Supplied text.
The Afterlife of Architectural Icons

The chance to host an Olympic Games or a World Exposition is not only an honor, but also an important face-saving opportunity for the host country and city.  The global media coverage of these international spectacles gives the host the perfect platform to market themselves to the world.  For China, hosting both an Olympic Games and a World Expo within a two-year period offered an unprecedented strategic opportunity for the Chinese Government to alter past negative conceptions of China and prove to the World that they were a major player in the world economic market.   Therefore, China was determined to make these events as spectacular as possible using the physical structures constructed to house these events as essential elements of this effort to impress.  Although I came to China a year too late to share in the excitement of the Shanghai World Exposition and almost four years too late to take in the spectacle of the Beijing Olympics, it is impossible to overlook the many remnants of these events in both cities. From the airport signs, that welcome foreign tourists in English and that still point towards the sites of the former Expo or Olympic Sites, to the emblems of the events tattooed upon the sides of buildings, to the bars who serve beer in mugs etched with the Olympic rings and the words “Beijing 2008,” it is impossible to escape the reminders of these impressive, yet temporal events.

Given data.

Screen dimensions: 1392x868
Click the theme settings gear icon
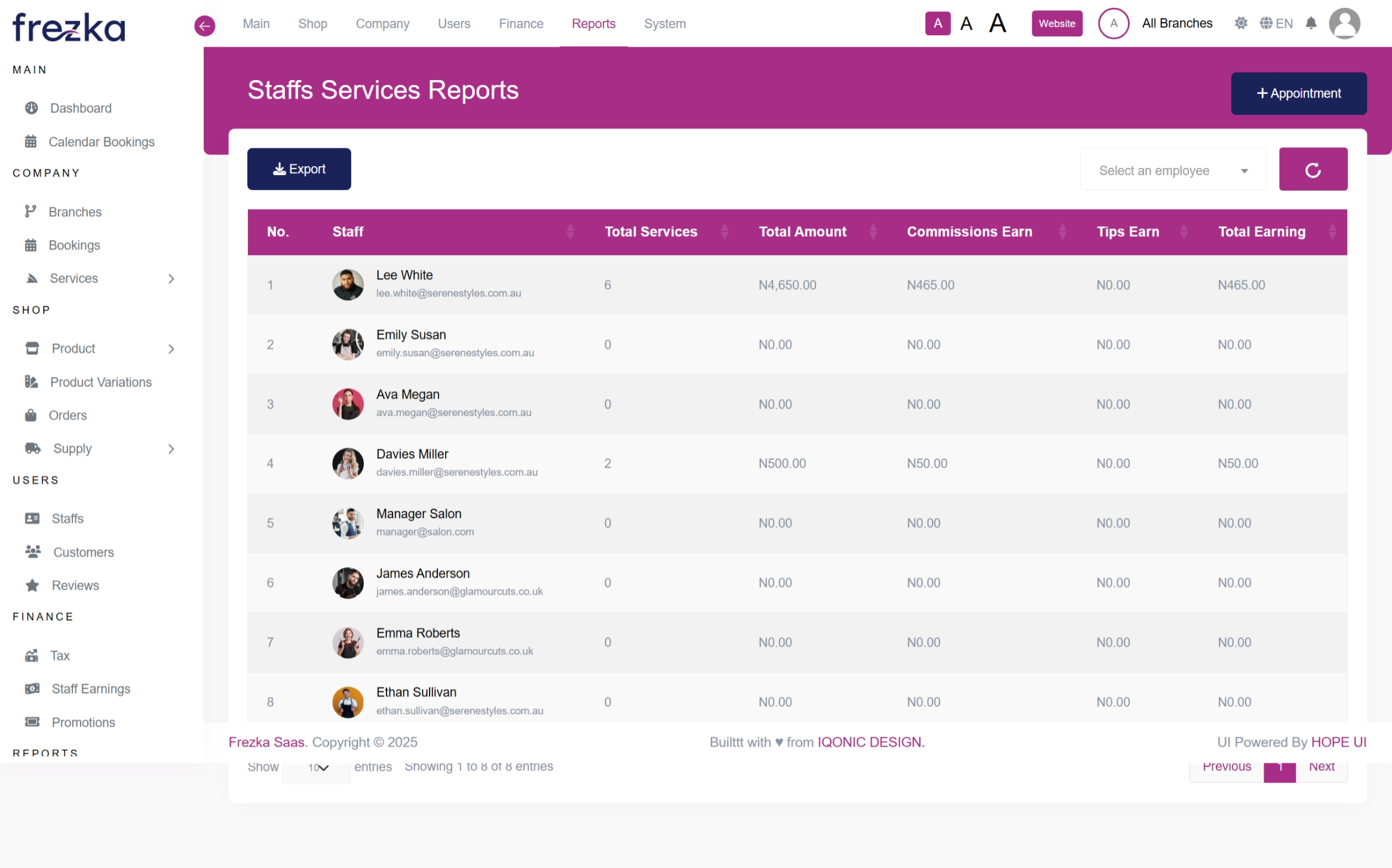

Set exercise. Pick up the essay on the afterlife of architectural icons after its last sentence and keep writing it. The material is not used here.

Result for this task.
In China, there exists an intense and uncanny sentimentalism over the hosting of the Olympics and the Expo that I have not often encountered within the constantly morphing Chinese urban environment.  One cannot fault the Chinese for their pride in hosting such global events, especially when you consider the initiative it took them to construct entire infrastructural systems almost from scratch in order to accommodate the millions of tourists that would flock to take in the festivities in both cities.  For example, while Shanghai added a new airport terminal and expanded several metro lines, Beijing constructed twelve of its fourteen metro lines within the past ten years among other things to prepare for the event.   However with just as much money invested in the creation of iconic buildings to brand the spectacles as on the necessary infrastructure to support them, I question whether the afterlife of the iconic structures will ever amount to more than empty monuments that serve as reminders of the brief and increasingly distant spectacle for which they were erected. Acknowledging that all eyes would be on the venues hosting the Olympics and the World Expo, the Chinese utilized eye-catching architecture to brand Beijing and Shanghai as innovative global cities.  Ironically the economic burden of constructing these super-sized arenas and display facilities coupled with the short-lived use of such structures rendered them ill suited to transition to be a useful component of the urban landscape once the event that spurred them has concluded.  Thus, although considerable effort was expended to construct structures that would awe its viewers, insignificant thought was given to how the structure would be used once the event for which it was constructed had ended.

Herzog & De Meuron’s Beijing National Stadium (The Bird's Nest)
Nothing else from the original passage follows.